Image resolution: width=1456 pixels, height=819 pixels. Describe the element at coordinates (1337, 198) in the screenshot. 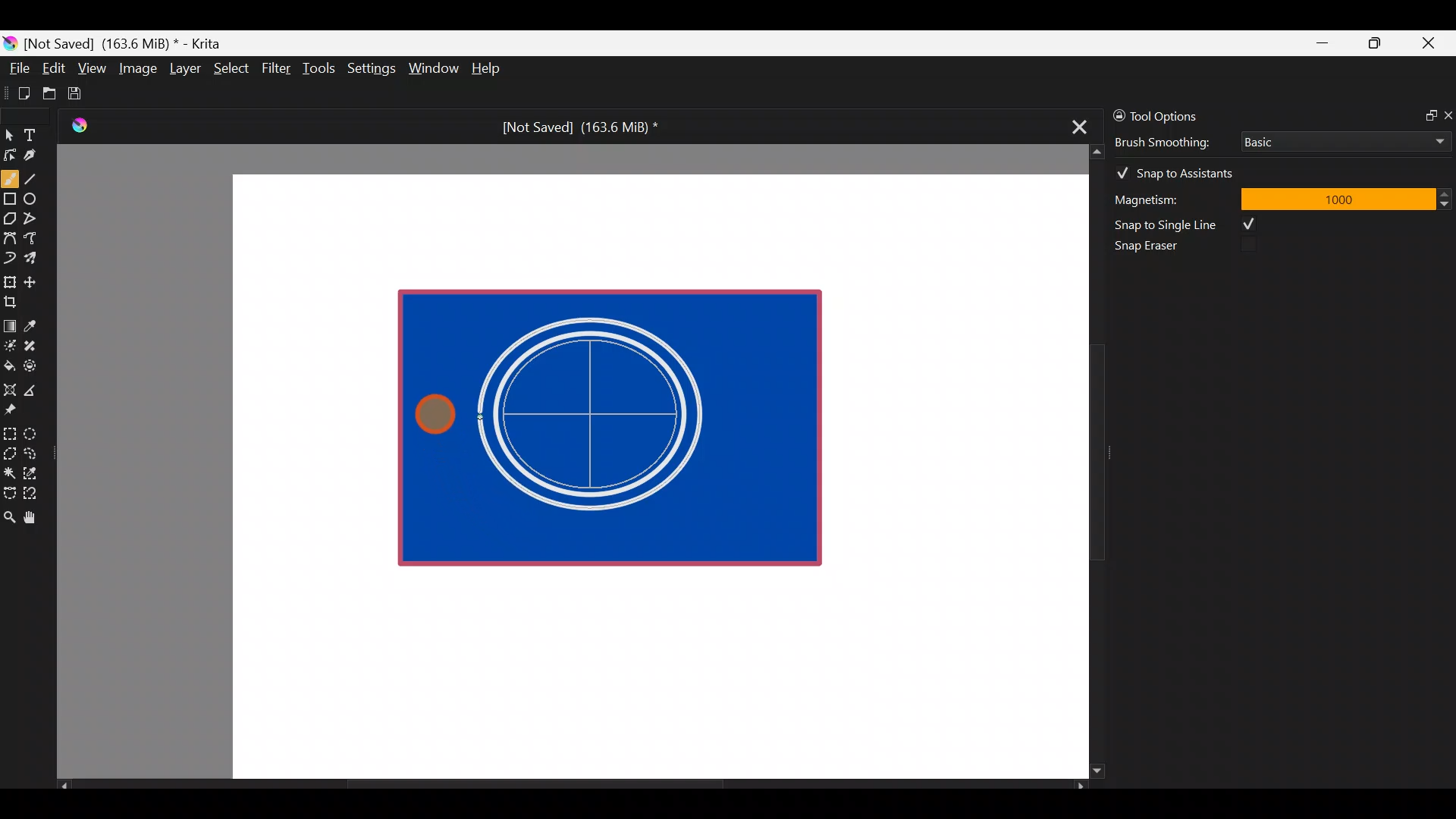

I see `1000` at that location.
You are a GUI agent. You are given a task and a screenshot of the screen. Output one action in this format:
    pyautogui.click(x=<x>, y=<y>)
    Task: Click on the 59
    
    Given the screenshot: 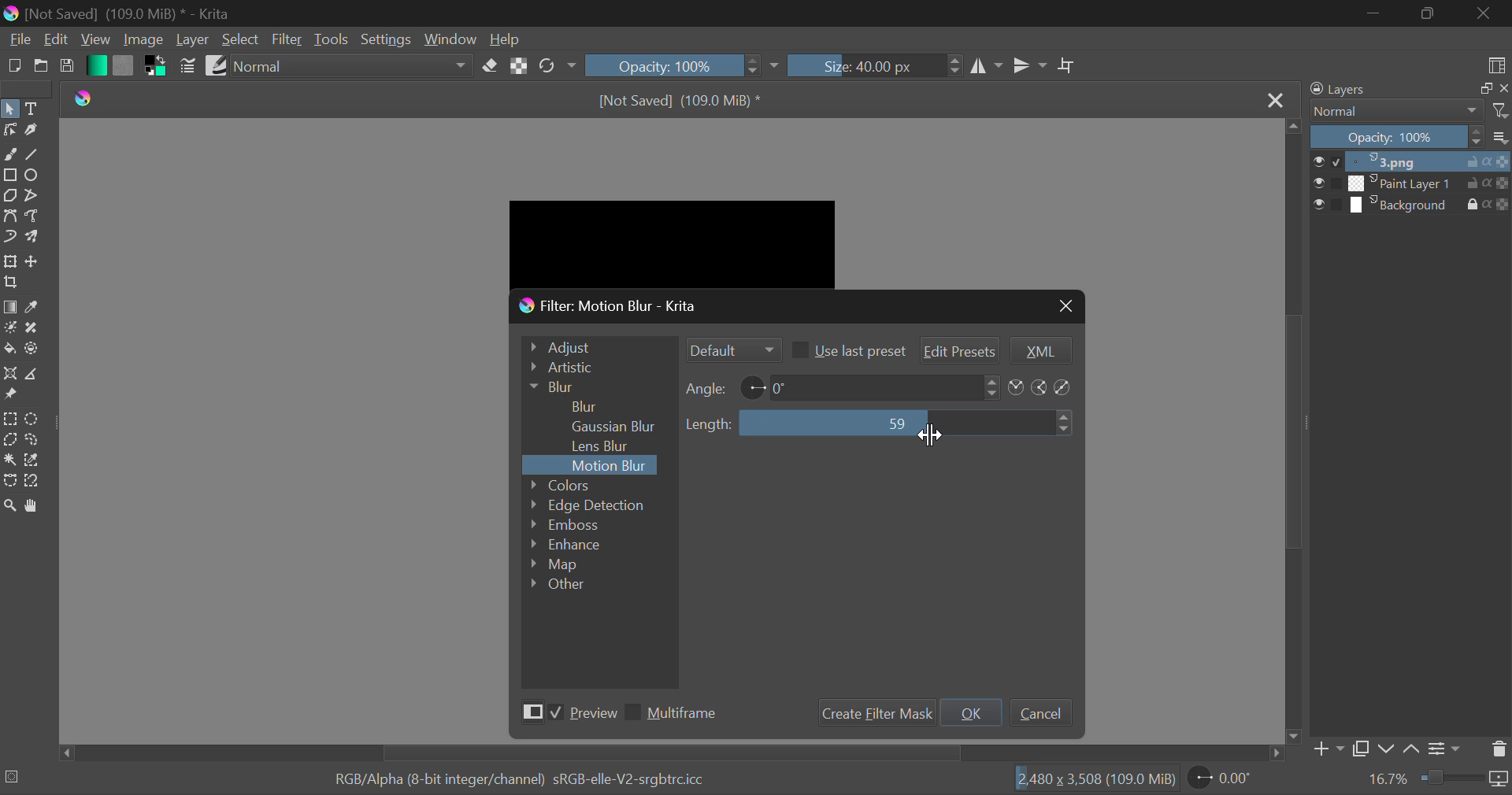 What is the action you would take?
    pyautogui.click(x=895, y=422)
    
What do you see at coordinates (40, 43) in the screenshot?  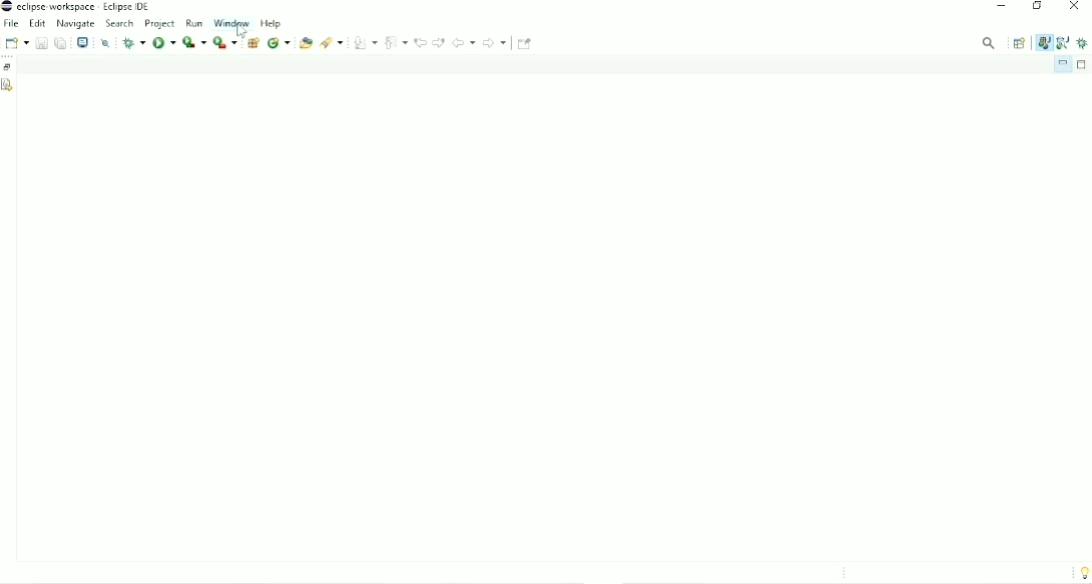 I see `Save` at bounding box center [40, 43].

▶ _AIM OF THE TASK_: Reproduce the material word for word, starting at its first line and ending at the line that contains "at that location.", with both of those lines included. Leave the pictures out of your copy.

▶ _SOLUTION TO THE EXERCISE_:
Image resolution: width=1456 pixels, height=819 pixels. Describe the element at coordinates (1337, 198) in the screenshot. 

I see `1000` at that location.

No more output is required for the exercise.